Border Art

Imaging Place SL: U.S./Mexico Border
This article will attempt to filter (interpret?) for you a performance and installation in Second Life. The event was ‘a realtime interpretive and site-specific performance’ based on and for the opening of JC Fremont’s installation on borders: ‘Imaging Place SL: U.S./Mexico Border’. Second Front conceived and performed a wild experience on Friday 5th Jan at Ars Virtua (Gallery 2)…
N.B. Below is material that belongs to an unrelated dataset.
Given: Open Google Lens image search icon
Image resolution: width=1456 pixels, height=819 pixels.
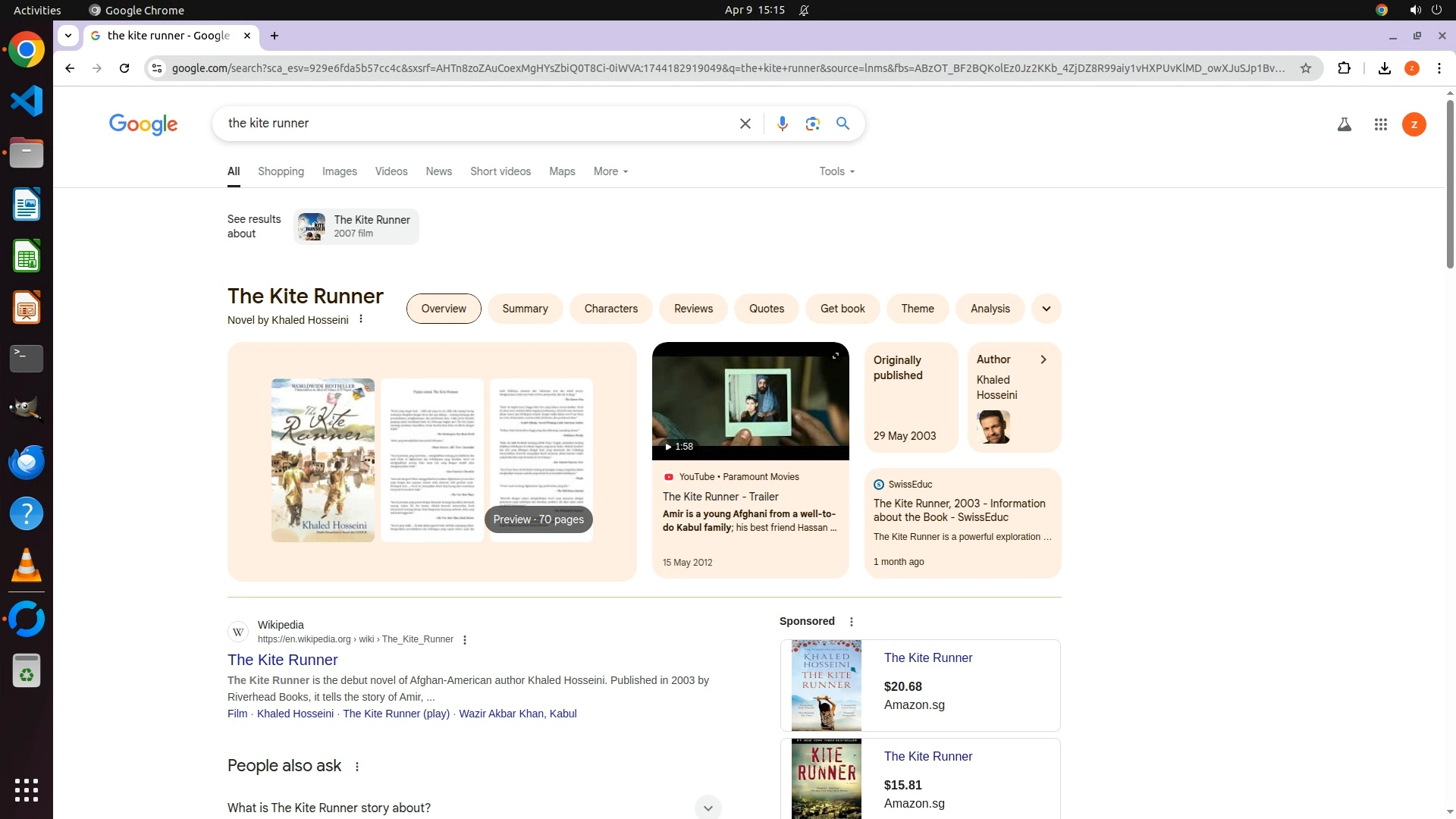Looking at the screenshot, I should [812, 124].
…As I have considered before, art in SL and a virtual world cannot be executed or experienced in the same manner as our first life. An example of the discontinuity (or emergence of a new form of experience) is the avatar representation of ourselves in the art space. When in a gallery or at a performance purely in our first life, we can have some control over our expression. Our body expresses how we are feeling or what we are thinking. In a virtual world we have to script that expression. But when experiencing a piece of art we are usually quite immersed, putting all our concentration into that experience. To script a reaction feels like a performance. Indeed, I’m not saying that people who experience art in real life do not perform their experience of it, but what I find interesting in pieces of artwork like Fremont’s, is that I immediately feel terribly over-dressed and that I am acting inappropriately. For instance, this image is of a grandmother crying because she is seeing her grand-daughter for the first time through the border fence. And there I am (Lythe is), suddenly present in their world thanks to Fremont’s 360 nodes, with my bling and pretty smile…” From Border Art by Lythe Witte.